## Problem requirements:
From the listing below, reproduce word for word the part that opens with the line containing "Refuser tout (751, 1779)" and closes with the line containing "Lachine (814, 711)"; reproduce nothing else.

## Data supplied:
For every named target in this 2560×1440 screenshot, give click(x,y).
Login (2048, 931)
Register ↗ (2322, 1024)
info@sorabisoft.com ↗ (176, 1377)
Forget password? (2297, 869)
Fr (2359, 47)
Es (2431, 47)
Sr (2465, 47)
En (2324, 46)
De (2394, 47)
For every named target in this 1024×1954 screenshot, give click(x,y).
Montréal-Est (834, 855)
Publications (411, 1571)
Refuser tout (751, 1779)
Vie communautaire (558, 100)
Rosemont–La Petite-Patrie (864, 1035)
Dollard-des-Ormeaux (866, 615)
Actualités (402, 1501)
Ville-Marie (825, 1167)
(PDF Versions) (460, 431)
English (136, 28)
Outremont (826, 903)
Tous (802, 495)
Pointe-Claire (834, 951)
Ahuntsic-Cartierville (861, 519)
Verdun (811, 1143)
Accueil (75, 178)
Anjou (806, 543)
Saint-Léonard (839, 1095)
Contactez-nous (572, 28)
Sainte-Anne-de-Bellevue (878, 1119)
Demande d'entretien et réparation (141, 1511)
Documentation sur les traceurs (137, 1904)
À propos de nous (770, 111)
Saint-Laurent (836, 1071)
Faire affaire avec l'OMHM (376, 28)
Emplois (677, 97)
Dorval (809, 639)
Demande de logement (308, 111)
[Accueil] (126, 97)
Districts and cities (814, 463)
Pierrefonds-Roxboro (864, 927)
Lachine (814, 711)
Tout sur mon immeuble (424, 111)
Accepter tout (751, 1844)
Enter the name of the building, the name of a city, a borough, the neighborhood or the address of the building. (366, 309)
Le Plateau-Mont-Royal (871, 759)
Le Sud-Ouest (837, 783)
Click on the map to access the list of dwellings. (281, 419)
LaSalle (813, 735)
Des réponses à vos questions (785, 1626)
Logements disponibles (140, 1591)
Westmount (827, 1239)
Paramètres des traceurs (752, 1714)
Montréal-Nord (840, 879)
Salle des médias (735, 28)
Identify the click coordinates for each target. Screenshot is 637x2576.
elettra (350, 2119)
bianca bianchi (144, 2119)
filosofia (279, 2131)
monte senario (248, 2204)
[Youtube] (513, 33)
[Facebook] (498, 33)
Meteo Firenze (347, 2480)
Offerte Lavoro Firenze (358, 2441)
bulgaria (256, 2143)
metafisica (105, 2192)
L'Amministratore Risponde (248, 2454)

## Response below:
Refuser tout (751, 1779)
Vie communautaire (558, 100)
Rosemont–La Petite-Patrie (864, 1035)
Dollard-des-Ormeaux (866, 615)
Actualités (402, 1501)
Ville-Marie (825, 1167)
(PDF Versions) (460, 431)
English (136, 28)
Outremont (826, 903)
Tous (802, 495)
Pointe-Claire (834, 951)
Ahuntsic-Cartierville (861, 519)
Verdun (811, 1143)
Accueil (75, 178)
Anjou (806, 543)
Saint-Léonard (839, 1095)
Contactez-nous (572, 28)
Sainte-Anne-de-Bellevue (878, 1119)
Demande d'entretien et réparation (141, 1511)
Documentation sur les traceurs (137, 1904)
À propos de nous (770, 111)
Saint-Laurent (836, 1071)
Faire affaire avec l'OMHM (376, 28)
Emplois (677, 97)
Dorval (809, 639)
Demande de logement (308, 111)
[Accueil] (126, 97)
Districts and cities (814, 463)
Pierrefonds-Roxboro (864, 927)
Lachine (814, 711)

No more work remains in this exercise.